Extract to read -
** Begin **

Forty-two companies — including three Taiwanese firms — are still operating in Russia, despite the majority of international companies having left the country in protest over its invasion of Ukraine, US research showed yesterday.
On Feb. 28 — four days after the invasion began — Jeffrey Sonnenfeld, the senior associate dean for Leadership Studies at the Yale School of Management, and other Yale researchers published on a Web site a list of companies that had left Russia or were continuing to operate in the country.
The team divided the list into five categories: “withdrawal,” “suspension,” “scaling back,” “buying time” and “digging in” to describe their actions since the invasion.
Photo: Cho Yi-chun, Taipei Times
The Web site says that firms in the “suspension” category are “temporarily curtailing operations while keeping return options open,” while those “buying time” are “postponing future planned investment, development and marketing while continuing substantive business.”

** End **

Your goal -
Resume the report on companies still operating in Russia, starting right after its last sentence.

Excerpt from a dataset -
** Begin **

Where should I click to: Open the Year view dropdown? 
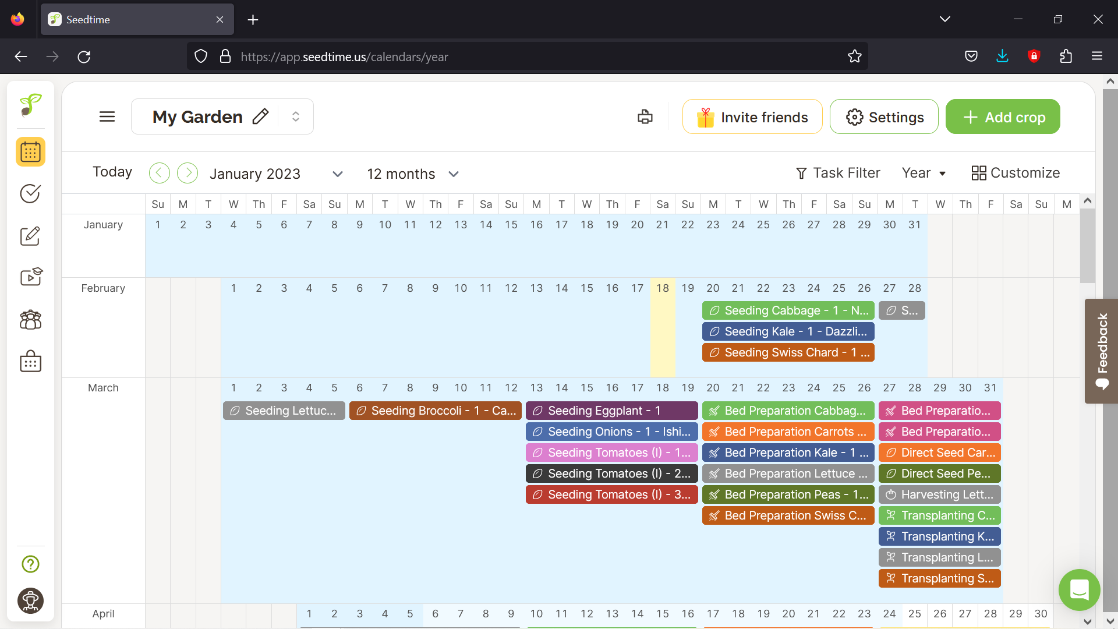click(x=924, y=173)
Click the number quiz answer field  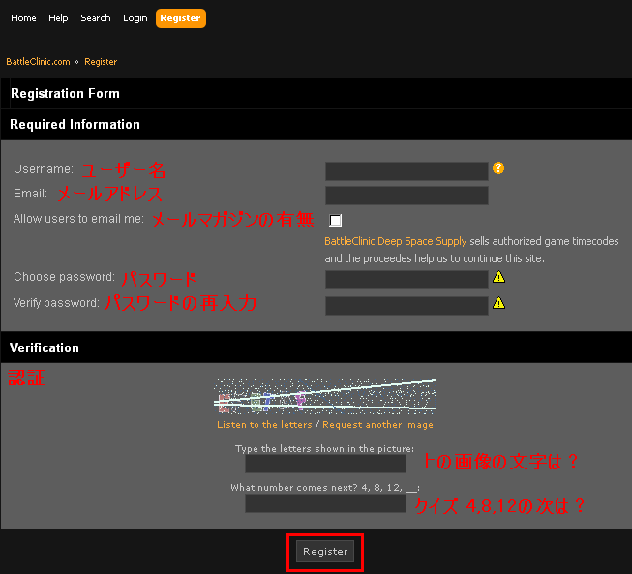[324, 503]
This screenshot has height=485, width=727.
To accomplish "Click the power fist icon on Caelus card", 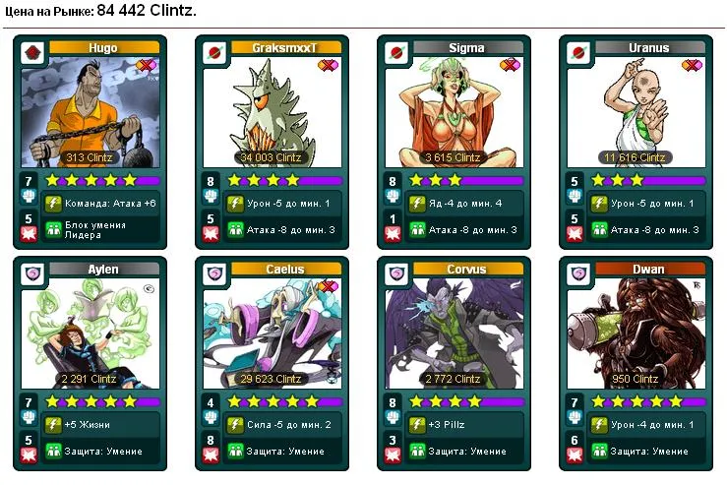I will (x=211, y=417).
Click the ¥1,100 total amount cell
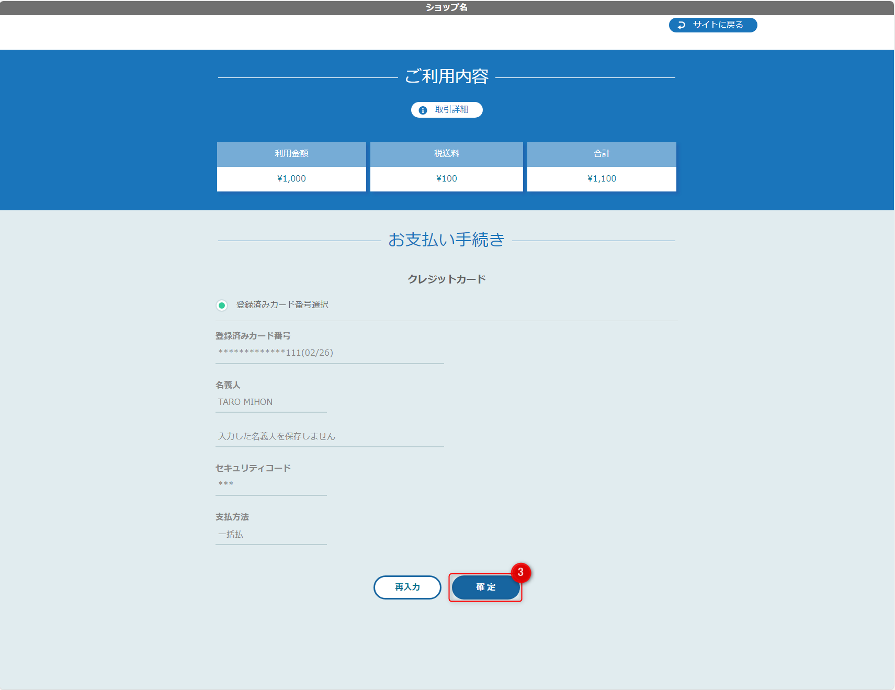 click(x=601, y=178)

** End **

Answer to the exercise -
Those “digging in” are “companies defying demands for exit/reduction of activities,” it says.
As of yesterday, the Yale School of Management Web site, where an Excel spreadsheet of the firms can be downloaded, showed 174 companies in the “withdrawal” category, or an “A” grade, 195 in “suspension” (B grade), 31 “scaling back” (C grade) and 56 “buying time” (D grade).
Forty-two were listed as “digging in,” or given an “F” grade, including Taiwanese tech firms Acer Inc (宏碁), Asustek Computer Inc (華碩, Asus) and Micro-Star International Co (微星科技, MSI).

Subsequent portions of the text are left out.